Am gestrigen Donnerstag, den 21. Februar, fand die erste Veranstaltung im Rahmen des sogenannten „Frauen*kampftages“ in Jena statt. Ricarda Lang (links im Bild), Bundessprecherin der Grünen Jugend, diskutierte mit gut 50 Interessierten über das Thema „Wie hängen das Patriarchat und der Kapitalismus zusammen?“.

In ihrem einleitenden Impuls gab sie sowohl einen historischen Überblick über die Entwicklung feministischer Strömungen als auch die gegenwärtige Situation. „Ist Armut weiblich?“ war eine der von ihr aufgeworfenen Fragen, deren Relevanz sie u.a. am Gender Pay Gap oder unbezahlten Care-Arbeiten festmachte. Eine der Hauptschlussfolgerungen ihrer Ausführungen: „Kapitalismus und Patriarchat sind nicht deckungsgleich; sie bedingen aber einander.“ Doch auch wenn absolute Gleichberechtigung im Kapitalismus nicht erreichbar sei, ist es ihrer Meinung nach dennoch lohnenswert, im Kapitalismus nach Gleichberechtigung zu streben.

In der anschließenden Diskussion wurden viele der von ihr angesprochenen Themenbereiche wieder aufgegriffen und vertieft.
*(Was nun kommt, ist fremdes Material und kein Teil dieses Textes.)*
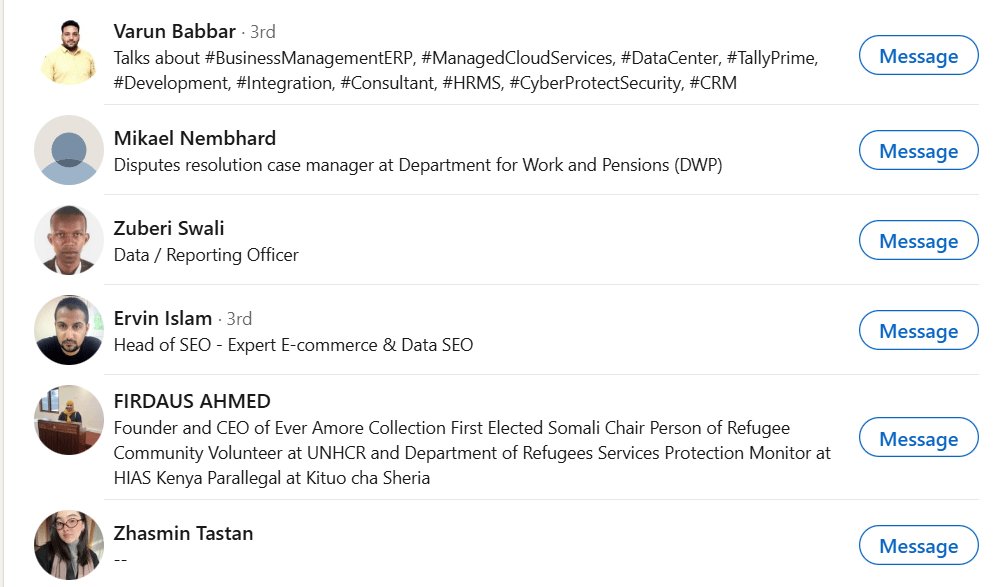Click Ervin Islam's profile photo

coord(69,330)
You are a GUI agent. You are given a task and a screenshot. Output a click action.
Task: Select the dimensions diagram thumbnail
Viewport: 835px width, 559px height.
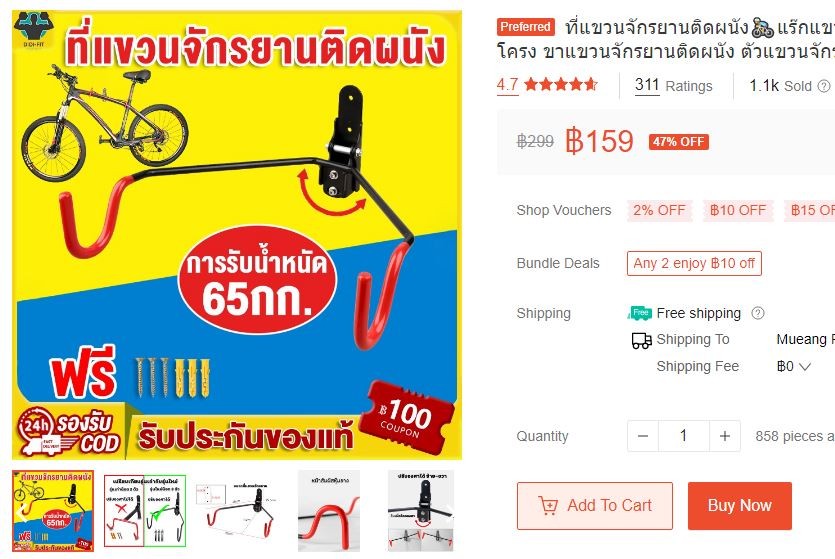pos(236,511)
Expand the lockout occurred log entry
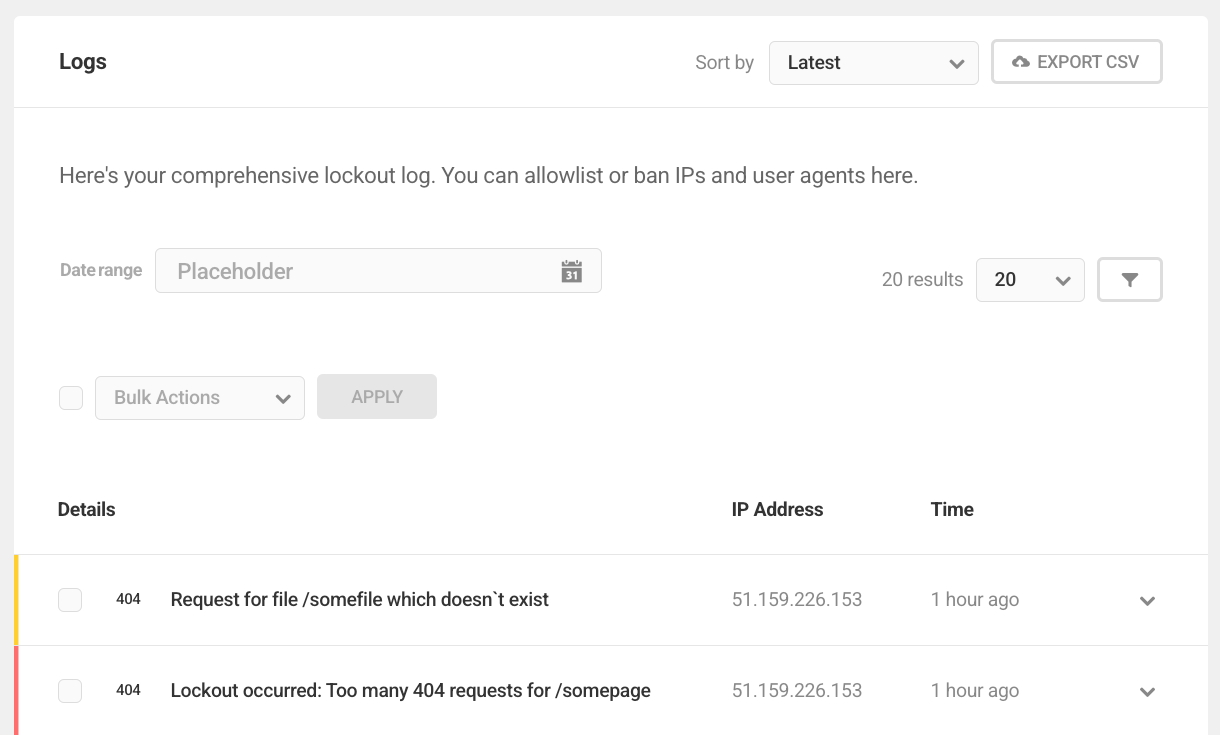 click(x=1147, y=691)
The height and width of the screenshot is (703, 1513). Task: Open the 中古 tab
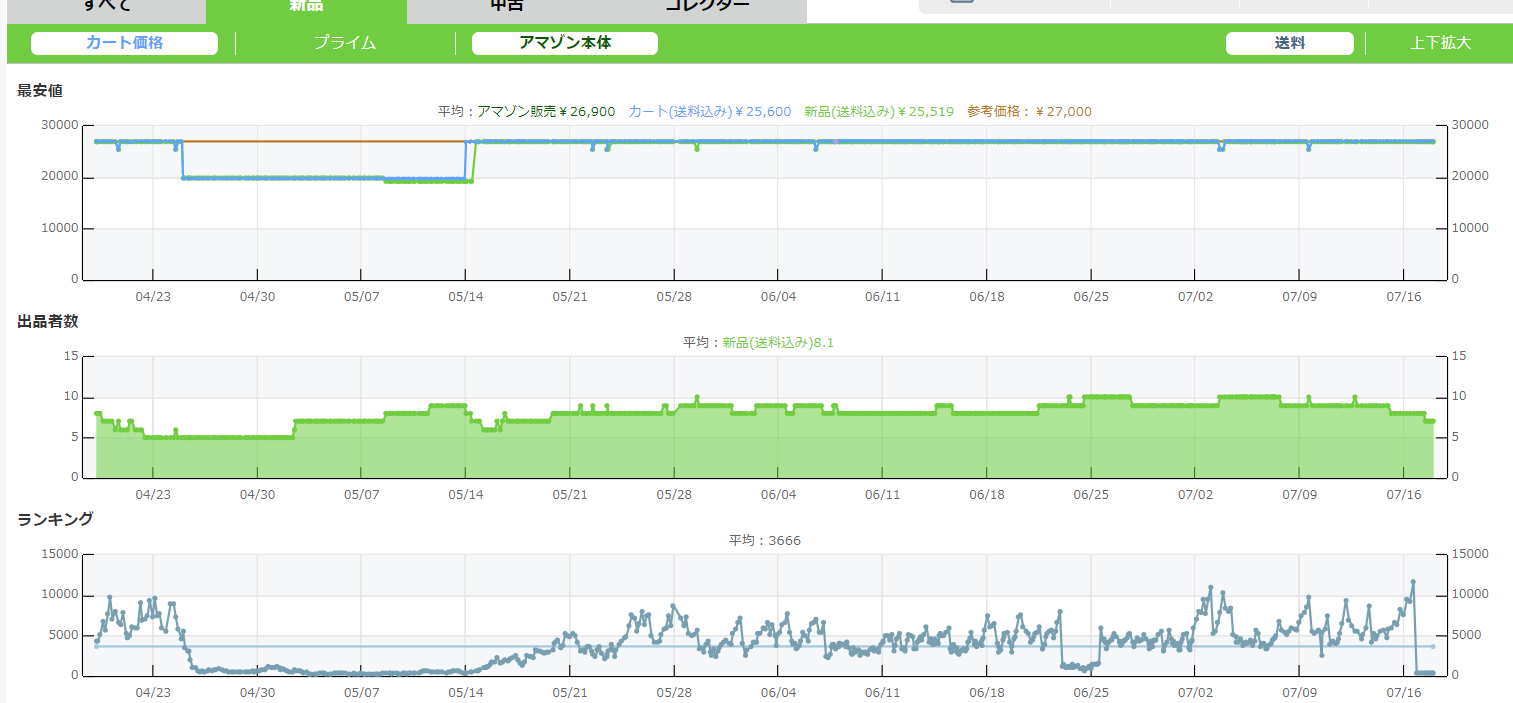point(507,8)
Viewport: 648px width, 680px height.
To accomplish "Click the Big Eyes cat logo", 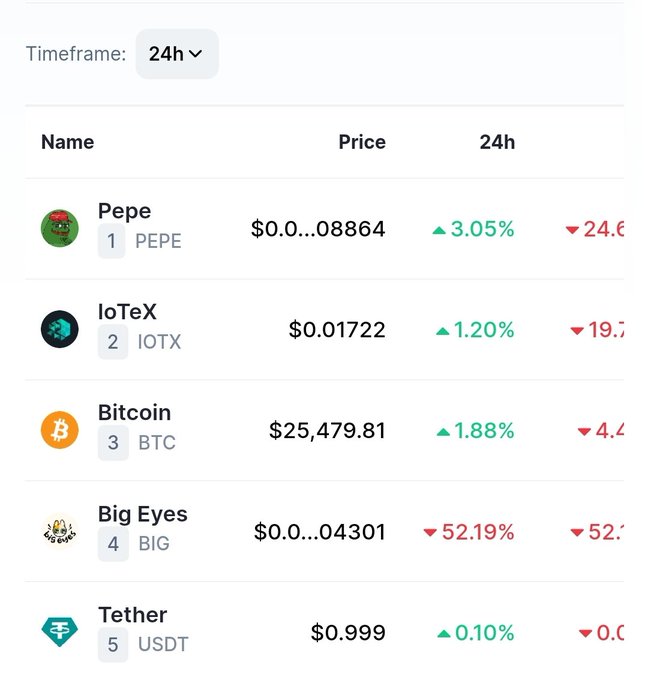I will click(x=60, y=531).
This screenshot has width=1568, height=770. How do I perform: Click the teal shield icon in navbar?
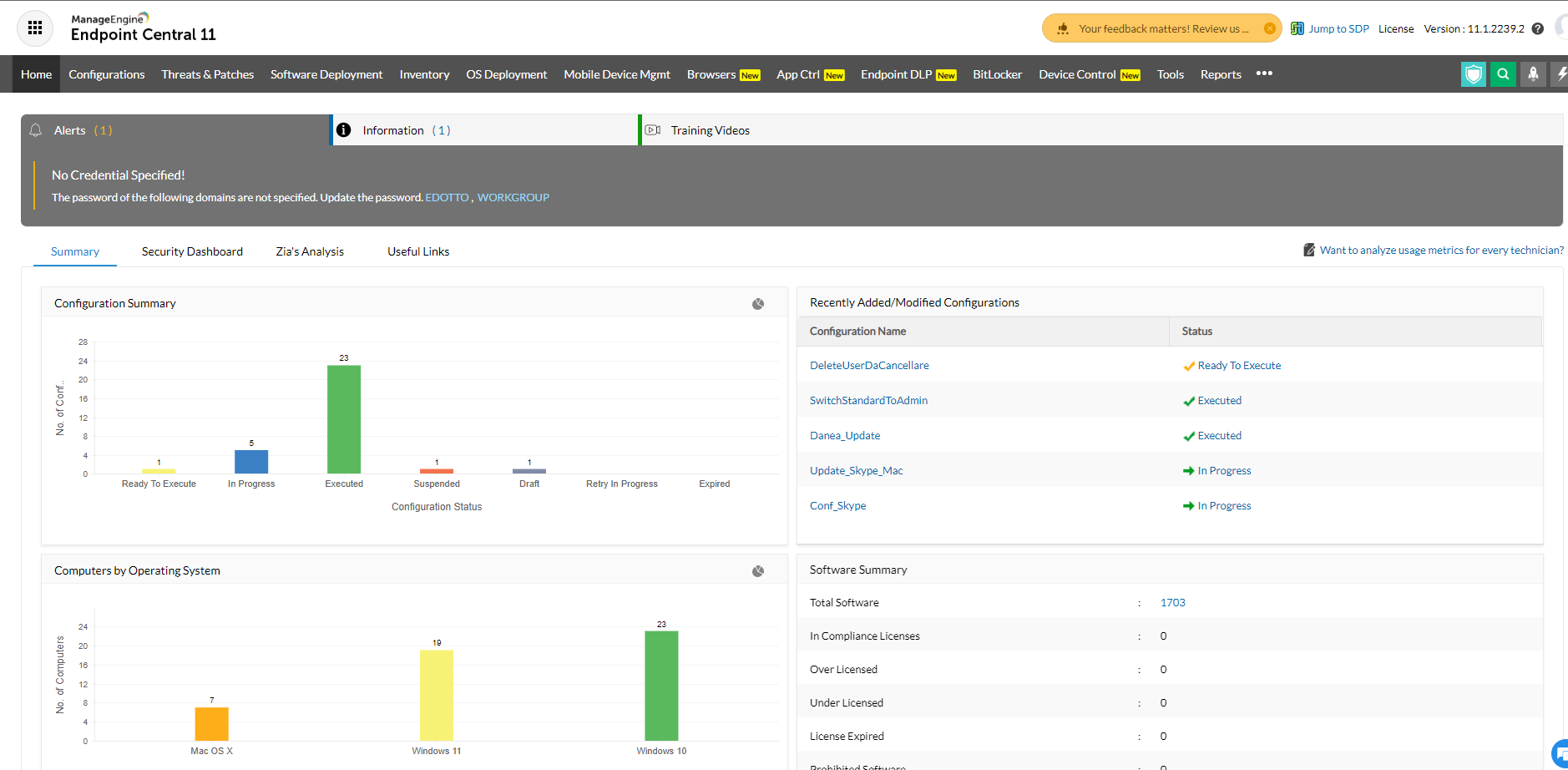[x=1474, y=74]
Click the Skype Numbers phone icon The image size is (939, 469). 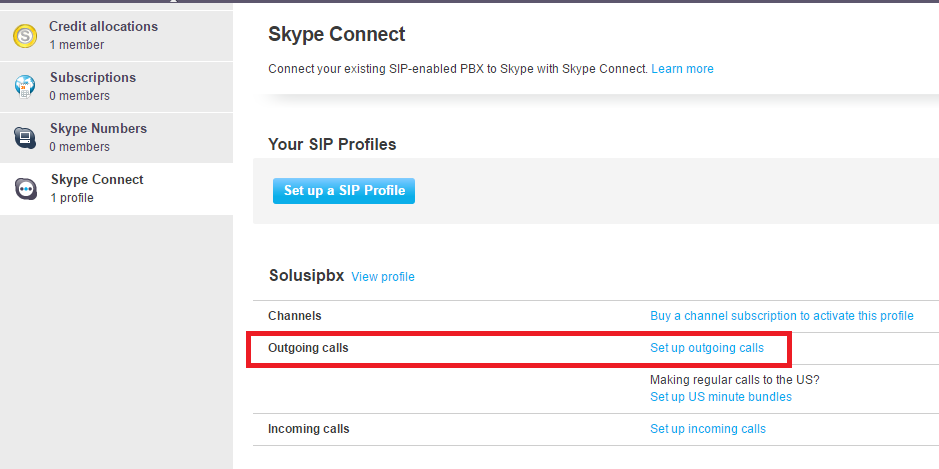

Die Diskussionsteilnehmer*innen zeigten mit ihrem Interesse, dass der Feminismus nach wie vor eine wichtige Rolle spielt. Allen Interessierten seien die weiteren Veranstaltungen des Frauen*kampftag-Bündnisses empfohlen. Eine Übersicht findet ihr hier.

Ein herzliches Dankeschön möchten wir abschließend natürlich an Ricarda Lang richten: Dafür, dass du dir die Zeit genommen hast, um mit uns über dieses gleichermaßen komplexe wie ernste Thema zu diskutieren.